The Precision Combustion cell uses a catalytic reductive de-sulfuration approach. It coats zinc oxide on a mesh to trap the impurity. The more meshes used, the longer the fuel cell lasts. It can go 225 hours before the sulfur breaks through. The replaceable trap can be swapped out at that point, Roychoudhury said.
“Obviously it requires sensors so you can change the sulfur trap as needed,” he said.
The company has shrunk its reformer down to about 22 pounds with a goal of getting an overall one-kilowatt soldier portable system by 2019 to 35 pounds after adding all the other components. A two-kilowatt system for unmanned aerial vehicles and a 10-kilowatt system for ground vehicles are also in the works.
“That’s a tight target but we think we have the basis to be able to get there,” he said.
The Navy Research Laboratory is investing in fuel cells to see if they can do a better job powering small unmanned aerial vehicles.
Forrest Harrington, business and program development lead at Protonex Technology Corp., said the service is looking at the technology because combustion engines on its smaller UAVs require too much maintenance.
“There are a lot of cost-savings over the life of the platform when you switch to fuel cells,” he said. In addition, they can extend the duration of the vehicle and are much quieter.
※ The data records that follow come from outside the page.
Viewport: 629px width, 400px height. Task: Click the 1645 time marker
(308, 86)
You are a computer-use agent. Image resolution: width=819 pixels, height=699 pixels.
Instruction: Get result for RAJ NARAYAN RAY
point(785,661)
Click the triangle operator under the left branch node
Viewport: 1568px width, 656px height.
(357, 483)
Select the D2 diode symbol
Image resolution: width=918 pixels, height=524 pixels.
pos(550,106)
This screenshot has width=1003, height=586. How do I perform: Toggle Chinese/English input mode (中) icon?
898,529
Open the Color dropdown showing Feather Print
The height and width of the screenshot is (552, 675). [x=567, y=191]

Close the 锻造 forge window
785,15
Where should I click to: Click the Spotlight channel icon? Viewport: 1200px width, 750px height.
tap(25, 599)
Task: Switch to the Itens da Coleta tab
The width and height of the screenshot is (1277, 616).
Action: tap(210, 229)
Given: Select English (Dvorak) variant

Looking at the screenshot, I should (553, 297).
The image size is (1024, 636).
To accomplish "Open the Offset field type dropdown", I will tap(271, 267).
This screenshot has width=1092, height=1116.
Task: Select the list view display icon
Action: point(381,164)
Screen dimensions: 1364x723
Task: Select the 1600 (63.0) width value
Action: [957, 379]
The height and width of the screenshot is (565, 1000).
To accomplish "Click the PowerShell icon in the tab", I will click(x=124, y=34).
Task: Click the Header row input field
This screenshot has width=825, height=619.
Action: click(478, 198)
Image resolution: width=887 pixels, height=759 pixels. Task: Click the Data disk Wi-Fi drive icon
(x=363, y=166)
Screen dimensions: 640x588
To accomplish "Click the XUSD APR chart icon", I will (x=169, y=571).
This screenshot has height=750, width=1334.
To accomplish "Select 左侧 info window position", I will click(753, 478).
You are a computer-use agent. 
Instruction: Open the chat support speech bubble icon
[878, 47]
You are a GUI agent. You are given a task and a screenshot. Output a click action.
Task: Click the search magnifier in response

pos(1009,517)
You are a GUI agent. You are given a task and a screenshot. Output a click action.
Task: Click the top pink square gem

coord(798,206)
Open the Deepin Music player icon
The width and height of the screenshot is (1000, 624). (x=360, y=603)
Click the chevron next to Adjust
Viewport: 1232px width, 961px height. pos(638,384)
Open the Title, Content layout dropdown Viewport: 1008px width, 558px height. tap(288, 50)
“It seems like everyone can make a … fuel cell nowadays. But what we found is that to make one that is reliable and rugged for the military, that is easy to manufacture and is not extremely expensive — that’s actually pretty challenging,” Harrington said.
Protonex has tested its fuel cells on the submarine-launched Sea Robin and Insitu’s ScanEagle maritime UAVs. The company used compressed hydrogen for its PEM, proton exchange membrane, fuel cells.
If the military should ever allow a non-JP8 fuel on the battlefield, Shah said he sees great promise in aluminum hydride, also known as “alane.” CERDEC has provided funding to develop a system using the fuel.
“We are looking for a superior fuel … something that can change the game in terms of the raw material you’re using to supply energy,” said Daniel Braithwaite, vice president of product development at Ardica Technologies.
Alane is a solid-state fuel comprising hydrogen bonded to aluminum. It was first developed as a rocket-engine propellant, but is now seen as an efficient stock for fuel cells. It’s lightweight, nontoxic and stable. It could be stored for decades with no measureable degradation, Braithwaite said.
The fuel is heated up with a hybrid battery so the hydrogen is separated out in one step. It requires little heat to start the chemical reaction so there is a large net gain in the amount of energy produced, he said.
The company has developed a wearable fuel cell for CERDEC using alane that is roughly the size of a conformal battery worn behind a breastplate. The alane is in a cartridge. The system is a little under 2.8 pounds and provides a steady stream of power. It has been tested at Army warrior experiments and is at about a technology readiness level 6, he said.
“We have hot-swap capability,” he said. “Pop out the old cartridge — the hybrid battery is keeping the system running — put in the new cartridge and keep going.”
Other military R&D organizations are starting to take notice of alane’s potential. Ardica is also working with the Naval Undersea Warfare Center to use alane fuel cells that would be employed with a separate air-generating system to create oxygen, Braithwaite said.
It’s also partnering with the Tank and Automotive Research and Development Center on a project to use an alane fuel cell to power an all-terrain transport vehicle. TARDEC has one that works with compressed hydrogen and it now wants to see if alane is an option.
The drawback to alane is that it is difficult to manufacture.
“We have put significant time and effort into the production process of the material itself,” Braithwaite said. It’s hoped that the efforts will bring its costs down.
CORRECTION: This article has been updated to reflect that Protonex uses compressed hydrogen for its proton exchange membrane fuel cells.